AUSGEWÄHLTER AUSZUG:

"""

In einem Gerichtsverfahren vor dem Landgericht Essen (LG Essen, Az.: 4 O 9/20) begehrte eine Bäckereiangestellte gegenüber einer Suchmaschinenbetreiberin Löschung ihres Namens aus einer Rezension über das Café, in dem sie arbeitete.

Diese lautete:

„Ich bin hier immer zum Frühstücken und sonst auch immer zufrieden und finde das Team sehr nett aber wurde heute so unfreundlich „bedient von Frau (S…      ?)! Nicht schön in einer Bäckerei zu arbeiten aber Menschen derart unfreundlich zu behandeln.“

Ein Anspruch auf Löschung könnte sich aus Art. 17 Abs. 1 lit. d DSGVO ergeben. Dafür müssen die personenbezogenen Daten unrechtmäßig verarbeitet worden sein.

Muss immer gelöscht werden?

Gelöscht werden muss jedoch nur, wenn unrechtmäßig verarbeitet wurde und die Ausnahmen des Art. 17 DSGVO nicht erfüllt sind. Hiernach muss unter anderem nicht gelöscht werden, wenn die personenbezogenen Daten „zur Ausübung des Rechts auf freie Meinungsäußerung und Information“ verarbeitet werden. Diese Ausnahme hat den Zweck zu verhindern, dass die freie Meinungsäußerung auch in Form einer Rezension unter Berufung auf den Datenschutz ausgehebelt wird.

Ob dies der Fall ist, bemisst sich anhand einer Abwägung aller im Einzelfall betroffenen Interessen. Sollte das Recht der bewerteten Person überwiegen, ist die Rezension zur Ausübung der Meinungsäußerung und Information nicht erforderlich. Folglich bestünde ein Löschungsanspruch.

Anhaltspunkte für die Abwägung

Um einen gerechten Ausgleich durch die Abwägung zu erlangen, sollten laut Gericht die Grundsätze angewendet werden, die der BGH zu Unterlassungsansprüchen bei Persönlichkeitsrechtsverletzungen gegen Suchmaschinenbetreiber aufgestellt hat. Daraus folgend müssen Suchmaschinenbetreiber Rechtsverletzungen nur löschen, wenn sie vom Betroffenen auf die mögliche Verletzung hingewiesen wurden. Dabei ist der Hinweis so konkret zu fassen ist, dass ein Rechtsverstoß aufgrund der Behauptung des jeweils Betroffenen unschwer zu erkennen ist. Beispiele für einen offensichtlichen Rechtsverstoß sind unter anderem:

  • Aufrufe zu Gewalt gegen Personen.
  • Offensichtliche Personenverwechslungen.
  • Vorliegen von rechtskräftigen Titeln gegen den unmittelbaren Störer.
  • Erledigung jeglichen Informationsinteresses durch Zeitablauf.
  • Hassreden oder eindeutige Schmähkritik.

"""

DATENABSCHNITT:
"""

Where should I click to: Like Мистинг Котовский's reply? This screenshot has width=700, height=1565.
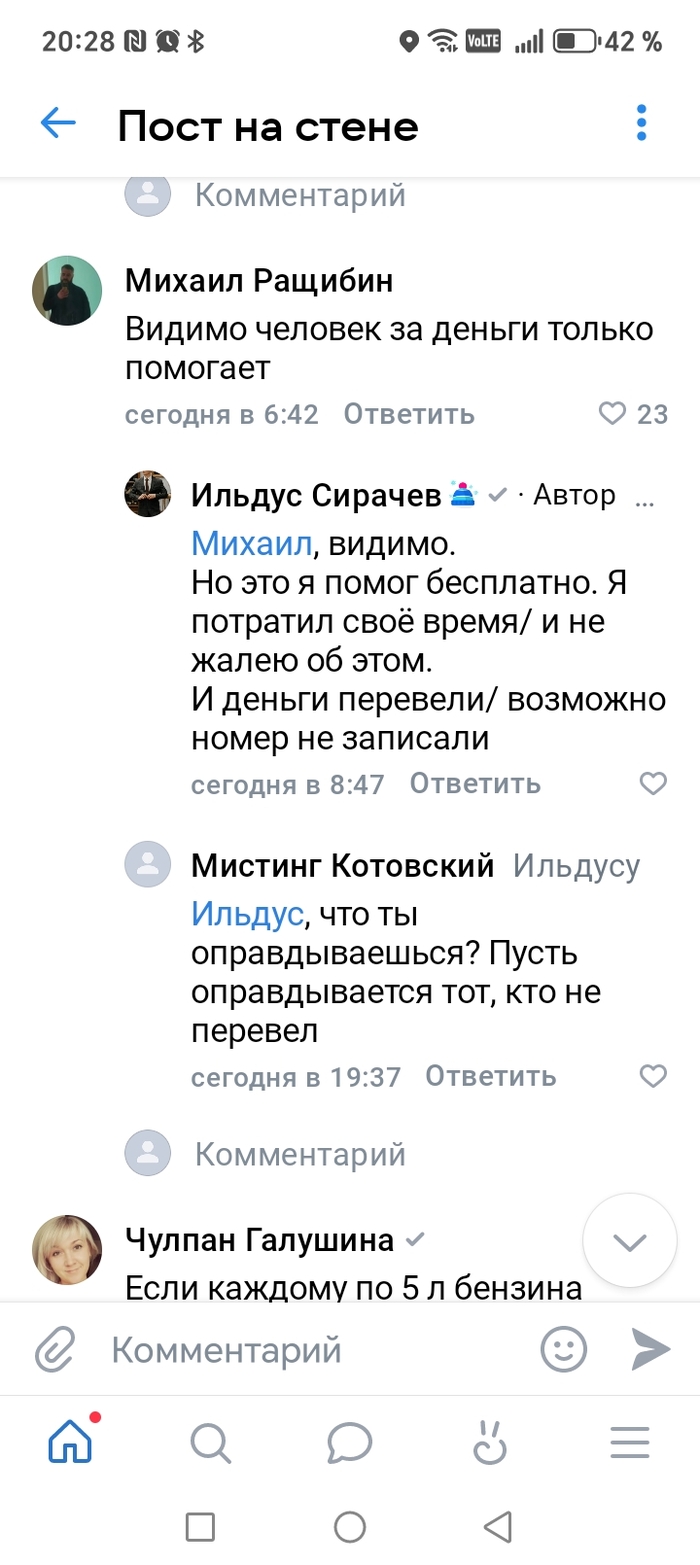click(652, 1076)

"""

AUFGABENSTELLUNG: Führe den Auszug über die Löschung eines Namens aus einer Café-Rezension nach dem Punkt „Hassreden oder eindeutige Schmähkritik“ fort. Die Daten sind eigenständiges Material und gehören nicht zum Auszug.

ERWARTETE ANTWORT:
Diese Grundsätze gelten ebenso hinsichtlich der Abwägung der gegenüberstehenden Interessen nach Art.17 Abs. 3 DSGVO, da der Suchmaschinenbetreiber wie bei Unterlassungsansprüchen regelmäßig nicht selbst die Inhalte einstellt und sämtliche Rezensionen prüfen kann. Es bedarf also auch in diesem Fall eines hinreichend konkreten Hinweises an den Suchmaschinenbetreiber. Dabei muss eine offensichtliche und auf den ersten Blick klar erkennbare Rechtsverletzung aufgezeigt werden.

Einzelne Mitarbeiter bewerten. Das geht?

Die Abwägung des Landgerichts Essen fiel zugunsten der Suchmaschinenbetreiberin aus. Eine offensichtliche Rechtsverletzung sei in der Rezension nicht erkennbar.

Das Gericht betonte, dass eine solch negative Bewertung keine Schmähkritik sei. Eine Bewertung der Kundenfreundlichkeit von Angestellten als „unfreundlich“ oder „derart unfreundlich“ enthalte Elemente der Stellungnahme, des Meinens und des Empfindens. Dies entspräche dem üblichen Sprachgebrauch zur Bewertung eines menschlichen Verhaltens, so dass die Rezension von der Meinungsfreiheit gedeckt ist.

Daran ändere auch die Namensangabe der Angestellten in der Bewertung nichts. Solange sich eine Bewertung nur auf den beruflichen Wirkungskreis bezieht, ist das Recht der Klägerin auf informationelle Selbstbestimmung nicht in einem erheblichen Umfang beeinträchtigt. In dem entschiedenen Fall sei die Namensnennung auch noch dadurch abgeschwächt worden, dass die Namensangabe in Klammern gesetzt und ein Fragezeichen hinter den Namen gesetzt worden sei. Ein durchschnittlicher Leser bekäme hierdurch den Eindruck, dass nicht sicher ist, ob es sich um die bewertete Einzelperson handele.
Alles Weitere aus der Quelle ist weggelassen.